Columbia Daily Spectator
Students who test positive for COVID-19 after returning to campus will be required to isolate in-place, the University announced in an email earlier today that outlined updated COVID protocols for the spring semester.
Students in isolation will be allowed to leave their rooms to pick up food up to three times a day, attend medical appointments, or recieve treatment, and they will still have the option to relocate and isolate off-campus. Students who test positive and have underlying health conditions or symptoms “that require close monitoring” will receive separate isolation housing.
The change in isolation location for undergraduate students comes days after the University announced that it would shorten the isolation period for asymptomatic students who test positive for COVID-19 following updated guidance from the Centers for Disease Control and Prevention and the New York State Department of Health.

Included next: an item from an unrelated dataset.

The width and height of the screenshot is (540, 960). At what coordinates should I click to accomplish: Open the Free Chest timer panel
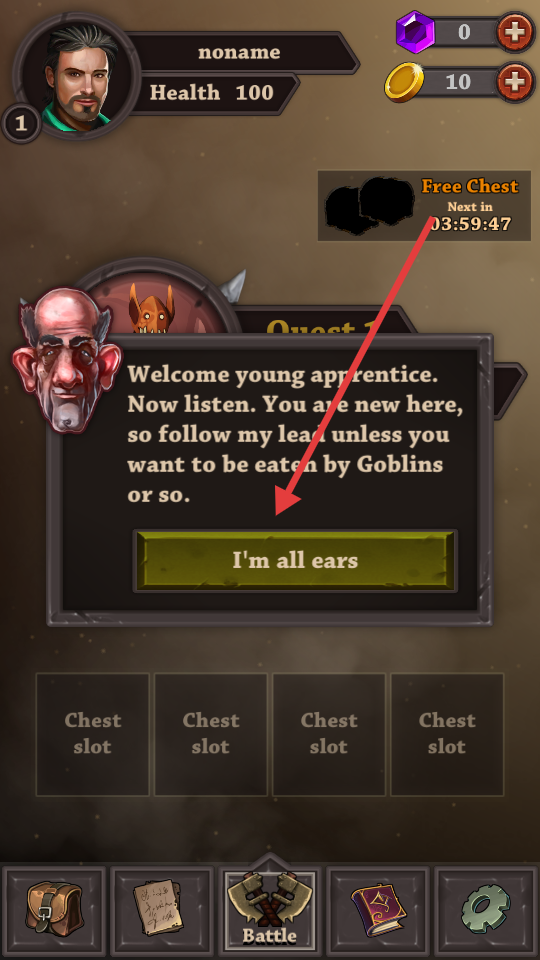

The CDC changed their recommended isolation period for individuals who test positive for COVID-19 and are asymptomatic from 10 days to five days of isolation followed by five days of mask-wearing on December 27, 2021. The CDC also recommended a quarantine period of five days for individuals exposed to COVID-19 who are not vaccinated or not fully vaccinated with a booster, a policy which the University also implemented. The CDC’s decision to cut isolation periods in half was met with skepticism, as it came after companies like airlines urged the CDC to make the change so that workers could return to normal operations.

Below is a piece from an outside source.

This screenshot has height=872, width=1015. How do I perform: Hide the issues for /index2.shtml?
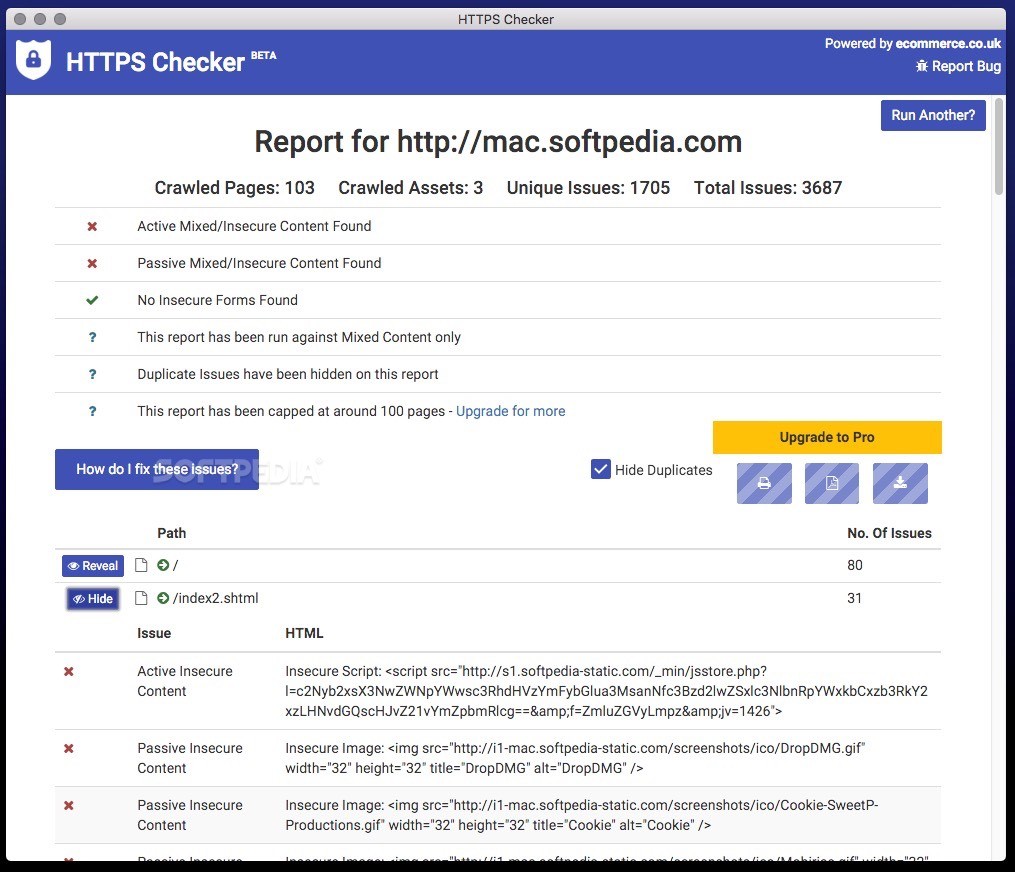tap(93, 599)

The University also issued updates on dining and social gatherings: dining halls will be grab-and-go until Jan. 24; non-academic Columbia gatherings will be prohibited until the end of January; and indoor social gatherings are strongly discouraged. This guidance follows prior decisions to move to remote learning for the first two weeks of the spring semester and mandate vaccine boosters by Jan. 31.
The new isolation protocol is a departure from the past two semesters, when all students who tested positive isolated in a separate residential building. The email sent today to undergraduate students cited the Omicron variant’s tendency to “result in asymptomatic or mild infections” as grounds to change isolation policies.
Just before winter break, the University saw a spike in cases when nearly 900 Columbia affiliates tested positive in just one week, prompting a rapid, encouraged transition to virtual exams. Many students were placed in isolation housing near the beginning of winter break, with some criticizing the University’s response to the surge in cases. The University continues to maintain that it has never run out of isolation capacity, though some sources allege that students who tested positive for COVID-19 in late December were asked to isolate at home if possible and others isolated in hotel rooms.
The isolate in-place guidelines present additional complications for students who live in close quarters with roommates or suitemates. The University-issued guidance states that only students with “documented health risks” can move into separate housing if their roommate tests positive and must isolate in-place. Roommates of students who test positive must wear a mask at all times, including when they are sleeping.
Peer institutions are taking different approaches to the Omicron-induced spike in COVID-19 cases. The University of Pennsylvania will require double masking, KN95, or N95 masks on campus, and Yale University will institute a campus-wide quarantine until early February. Harvard University issued updated isolation policies last week similar to those at Columbia, including the isolate in-place mandate.